Stealing Faith by Leora Skolkin-Smith

Stealing Faith by Leora Skolkin-Smith

Author:Leora Skolkin-Smith
Language: eng
Format: epub
Publisher: The Story Plant
Published: 2023-02-15T13:46:45+00:00


Chapter Seven.

The ambulance arrived at New York Hospital in White Plains at around five o’clock and I was still thinking of Faith. I was then inside an elegant Tudor building filled with antique nineteenth century-like rugs, chestnut armoires, a grandfather clock, and mahogany tables with lamps shaped like Aladdin’s lanterns, also antique, 1930s. I didn’t know exactly the date, but there was something Hollywood about the beautiful building and interior, its polished perfection and stillness. One expected Joan Crawford or Bette Davis to emerge from inside their hollow halls, crazy but with perfect hairdos, in a lavish setting like one imagines from the old-time movie “asylums.” It had been Faith, though, the obverse reflection of such glamour, who had emerged again in my desire and imagination, in my regret and hurt. The imprint was going to dissolve, I was thinking. I was lost now to madness.

The sparse, institutional ward for women was different from the rest of the estate, with netting-guarded windows and a nursing station, bright and fluorescent-lit. They ushered me in, cold and shivering and wet, and by that time, they had asked if I had meant to end my life. I didn’t answer. All I remembered was the door opening, and suddenly the sunlight on the carpets departing as a dark ward replaced the outside hallway under my feet, and the sun from the window was like the last breath of warmth and understanding I would know for the rest of my life.

It was to Hall Eight North, an all-women ward that I had been ushered into. I was led by a nurse to a youngish doctor who was writing vigorously away on a sheet of paper. I only remembered a tiny bit of the admitting interview with the sterile doctor. “Do you know who the current president is?” “I’m going to give you five numbers and ask you to recite them backward to me.” “I’m going to ask you to remember five words and then I’ll ask you to repeat them back to me.” “What dooes ‘people who live in glass houses shouldn’t throw stones mean’” “Who are you?” “What issues would you say brought you here?”

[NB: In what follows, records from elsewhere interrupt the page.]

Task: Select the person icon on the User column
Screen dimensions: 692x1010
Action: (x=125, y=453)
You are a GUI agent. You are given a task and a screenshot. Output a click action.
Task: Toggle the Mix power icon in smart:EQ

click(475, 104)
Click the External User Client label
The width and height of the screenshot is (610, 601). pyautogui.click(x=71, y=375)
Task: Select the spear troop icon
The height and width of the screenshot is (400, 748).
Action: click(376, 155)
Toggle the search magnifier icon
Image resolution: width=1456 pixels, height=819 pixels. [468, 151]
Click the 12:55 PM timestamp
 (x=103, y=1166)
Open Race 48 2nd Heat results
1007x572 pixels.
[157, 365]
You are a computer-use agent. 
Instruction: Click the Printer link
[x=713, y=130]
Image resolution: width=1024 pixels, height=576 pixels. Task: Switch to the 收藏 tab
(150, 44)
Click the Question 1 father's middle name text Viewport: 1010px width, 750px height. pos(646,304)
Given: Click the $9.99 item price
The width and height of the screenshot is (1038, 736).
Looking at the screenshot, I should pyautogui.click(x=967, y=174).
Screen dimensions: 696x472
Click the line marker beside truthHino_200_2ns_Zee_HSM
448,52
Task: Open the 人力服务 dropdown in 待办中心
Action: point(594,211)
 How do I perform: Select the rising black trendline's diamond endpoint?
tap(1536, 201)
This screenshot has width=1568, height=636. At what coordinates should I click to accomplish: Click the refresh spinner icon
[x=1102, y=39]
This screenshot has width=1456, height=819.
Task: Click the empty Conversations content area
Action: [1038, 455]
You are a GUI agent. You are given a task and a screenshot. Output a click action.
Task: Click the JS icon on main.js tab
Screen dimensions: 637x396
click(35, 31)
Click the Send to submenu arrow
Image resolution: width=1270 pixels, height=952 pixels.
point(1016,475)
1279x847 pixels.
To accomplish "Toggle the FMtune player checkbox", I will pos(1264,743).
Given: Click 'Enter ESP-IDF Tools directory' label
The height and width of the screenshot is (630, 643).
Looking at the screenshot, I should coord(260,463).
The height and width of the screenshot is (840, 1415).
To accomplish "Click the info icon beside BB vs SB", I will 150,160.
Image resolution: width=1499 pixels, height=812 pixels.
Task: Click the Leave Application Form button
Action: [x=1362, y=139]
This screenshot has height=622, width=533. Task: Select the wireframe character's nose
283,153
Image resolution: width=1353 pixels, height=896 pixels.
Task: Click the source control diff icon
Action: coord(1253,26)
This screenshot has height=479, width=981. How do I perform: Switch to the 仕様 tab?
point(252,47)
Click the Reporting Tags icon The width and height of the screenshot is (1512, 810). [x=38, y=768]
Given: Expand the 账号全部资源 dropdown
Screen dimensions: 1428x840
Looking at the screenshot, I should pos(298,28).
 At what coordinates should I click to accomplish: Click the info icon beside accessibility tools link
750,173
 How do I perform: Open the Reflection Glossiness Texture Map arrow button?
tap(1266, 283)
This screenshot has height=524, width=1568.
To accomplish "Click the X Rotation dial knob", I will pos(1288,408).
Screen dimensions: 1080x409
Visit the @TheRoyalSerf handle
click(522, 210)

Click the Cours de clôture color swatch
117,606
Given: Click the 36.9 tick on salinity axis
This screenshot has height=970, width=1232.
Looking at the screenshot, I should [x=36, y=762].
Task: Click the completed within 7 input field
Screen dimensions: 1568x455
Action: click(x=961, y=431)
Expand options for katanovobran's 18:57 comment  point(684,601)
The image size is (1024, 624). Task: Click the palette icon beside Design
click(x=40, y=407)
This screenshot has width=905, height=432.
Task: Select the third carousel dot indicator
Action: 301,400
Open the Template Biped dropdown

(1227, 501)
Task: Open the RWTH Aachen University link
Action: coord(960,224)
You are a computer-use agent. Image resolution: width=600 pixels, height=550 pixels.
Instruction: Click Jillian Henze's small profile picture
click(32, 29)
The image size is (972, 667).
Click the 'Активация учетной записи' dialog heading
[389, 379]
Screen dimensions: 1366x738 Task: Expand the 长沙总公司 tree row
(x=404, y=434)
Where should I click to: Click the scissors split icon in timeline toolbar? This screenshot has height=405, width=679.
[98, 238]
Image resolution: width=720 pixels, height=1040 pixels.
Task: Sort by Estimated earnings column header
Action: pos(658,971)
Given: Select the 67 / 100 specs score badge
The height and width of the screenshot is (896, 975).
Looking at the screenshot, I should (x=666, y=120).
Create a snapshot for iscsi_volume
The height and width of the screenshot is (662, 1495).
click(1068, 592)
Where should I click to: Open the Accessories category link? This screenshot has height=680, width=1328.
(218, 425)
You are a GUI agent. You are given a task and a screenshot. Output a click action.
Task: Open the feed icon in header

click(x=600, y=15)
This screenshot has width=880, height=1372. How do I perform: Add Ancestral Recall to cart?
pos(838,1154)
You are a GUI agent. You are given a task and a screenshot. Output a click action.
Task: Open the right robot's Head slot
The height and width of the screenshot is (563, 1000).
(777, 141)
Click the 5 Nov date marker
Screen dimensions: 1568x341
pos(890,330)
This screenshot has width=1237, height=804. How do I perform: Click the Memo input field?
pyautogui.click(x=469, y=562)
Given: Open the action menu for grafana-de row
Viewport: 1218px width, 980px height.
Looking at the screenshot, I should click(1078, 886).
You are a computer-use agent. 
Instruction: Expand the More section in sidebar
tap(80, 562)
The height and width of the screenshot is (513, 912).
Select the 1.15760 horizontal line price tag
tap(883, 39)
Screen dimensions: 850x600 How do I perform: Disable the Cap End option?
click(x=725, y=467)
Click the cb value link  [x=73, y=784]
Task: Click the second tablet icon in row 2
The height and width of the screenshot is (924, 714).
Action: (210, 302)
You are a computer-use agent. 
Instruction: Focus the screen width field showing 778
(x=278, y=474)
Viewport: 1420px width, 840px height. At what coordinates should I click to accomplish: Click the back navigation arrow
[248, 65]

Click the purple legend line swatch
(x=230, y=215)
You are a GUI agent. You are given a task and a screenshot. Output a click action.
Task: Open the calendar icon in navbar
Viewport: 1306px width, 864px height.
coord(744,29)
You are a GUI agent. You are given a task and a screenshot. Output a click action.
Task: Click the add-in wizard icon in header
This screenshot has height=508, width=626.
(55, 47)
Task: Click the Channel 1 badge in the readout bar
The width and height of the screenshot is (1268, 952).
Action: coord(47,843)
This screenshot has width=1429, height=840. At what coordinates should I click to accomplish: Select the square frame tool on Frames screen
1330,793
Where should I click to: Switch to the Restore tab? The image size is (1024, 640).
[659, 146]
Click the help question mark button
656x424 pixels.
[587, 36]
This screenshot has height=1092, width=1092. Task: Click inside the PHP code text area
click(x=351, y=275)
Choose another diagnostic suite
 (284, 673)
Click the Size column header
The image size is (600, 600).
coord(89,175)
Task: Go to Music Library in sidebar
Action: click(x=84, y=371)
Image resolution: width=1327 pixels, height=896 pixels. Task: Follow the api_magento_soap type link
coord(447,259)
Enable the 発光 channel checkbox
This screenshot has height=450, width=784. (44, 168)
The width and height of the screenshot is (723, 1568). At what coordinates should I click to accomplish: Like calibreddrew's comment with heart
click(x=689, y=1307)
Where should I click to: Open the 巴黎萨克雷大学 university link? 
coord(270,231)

Dr. Zorn, a very young woman in a silky skirt, wearing black stockings and Liz Claiborne pumps the color of radishes, was assigned to me. Dr. Zorn’s hair was long and shiny, black as coal. She was a slender woman of low height carrying a pretty, brown-eyed face. Dr. Zorn could have been a senior at college; her age seemed slippery so one could not quite pin it down, but I later learned she was twenty-nine from one of the nurses. Dr. Zorn had already done her internship at McLean, a leading psychiatric hospital, the Harvard of booby hatches. She shopped for her clothes with attention to terrific style: a neat, orderly but beautiful array of dresses and skirts to her thin calves, and blouses such as a New York model might wear — not florid but plain and perfectly ironed and neat, with faint colors like a faded blue or spanking-clean white.